Written exercise 1:
Answer these questions from the clover planting account:
(a) What two areas was the food plot next to?
(b) How deep did the rakes reach?
(c) How much forage per acre per year did one study suggest healthy food plots might produce?
Written exercise 2:
Copy out the clover planting account starting at "We just conducted" and ending at "into the soil.", substituting "tractor" for "quad".

We just conducted a spring clover planting on my farm in Ohio. I chose a hillside overlooking a lake. Last fall I had it bulldozed off. Look at the difference. This food plot is adjacent to both a Black Angus pasture and dog-hair-thick sanctuary.
I had a crew led by Duane Prussia plus my son Cory and friends. We used a quad to pull two rakes that we hooked up in tandem. We then added weight with two logs. Wow!, Did that setup ever work well. We drug the rakes across the center of the plot. The rakes reached down 3-4 inches and made the field look cultivated. The clover enjoyed this spring a lot because look what happened.
Clover is among the highest yielding forage crops. One study suggested that in healthy food plots you might get as much as 3 to 4 tons of forage per acre/per year. Clovers prefer well-drained soils with moderate or good levels of Ph. Plus they pump nitrogen into the soil.

Records supplied:
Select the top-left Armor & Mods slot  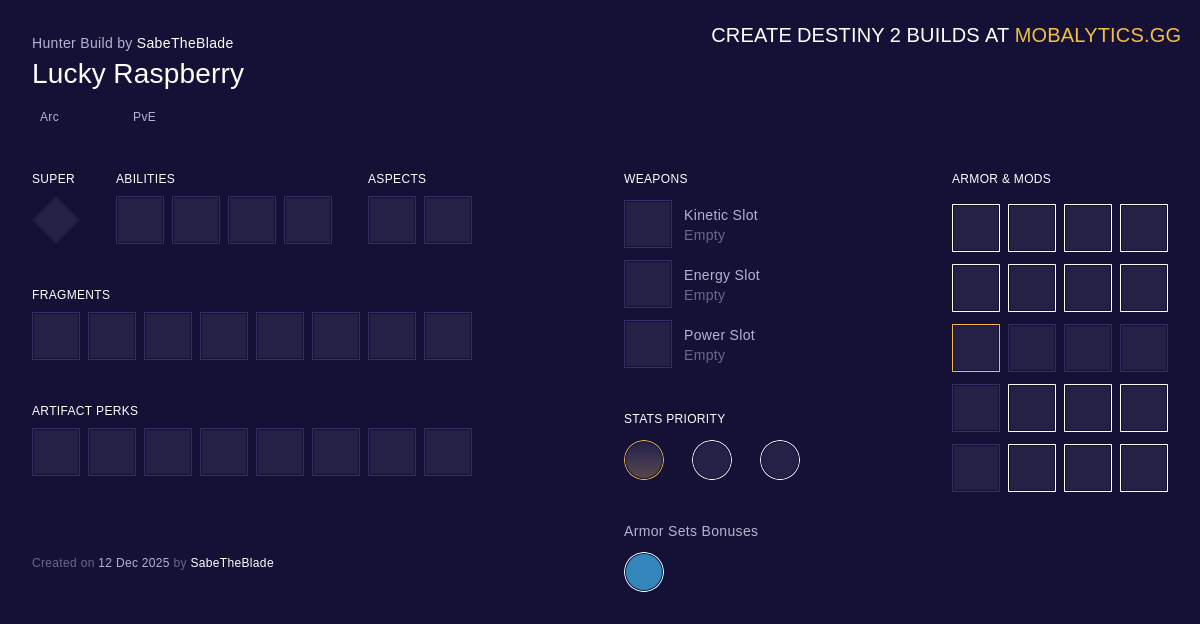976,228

==

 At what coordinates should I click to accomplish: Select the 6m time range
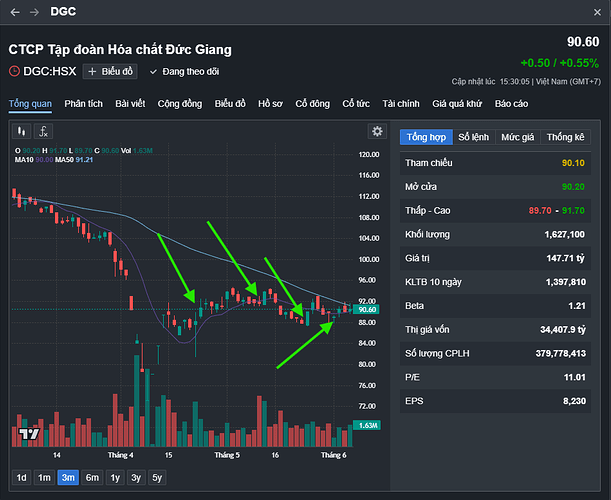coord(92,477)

Full response 1:
(a) A Black Angus pasture and dog-hair-thick sanctuary
(b) 3-4 inches
(c) As much as 3 to 4 tons

Full response 2:
We just conducted a spring clover planting on my farm in Ohio. I chose a hillside overlooking a lake. Last fall I had it bulldozed off. Look at the difference. This food plot is adjacent to both a Black Angus pasture and dog-hair-thick sanctuary.
I had a crew led by Duane Prussia plus my son Cory and friends. We used a tractor to pull two rakes that we hooked up in tandem. We then added weight with two logs. Wow!, Did that setup ever work well. We drug the rakes across the center of the plot. The rakes reached down 3-4 inches and made the field look cultivated. The clover enjoyed this spring a lot because look what happened.
Clover is among the highest yielding forage crops. One study suggested that in healthy food plots you might get as much as 3 to 4 tons of forage per acre/per year. Clovers prefer well-drained soils with moderate or good levels of Ph. Plus they pump nitrogen into the soil.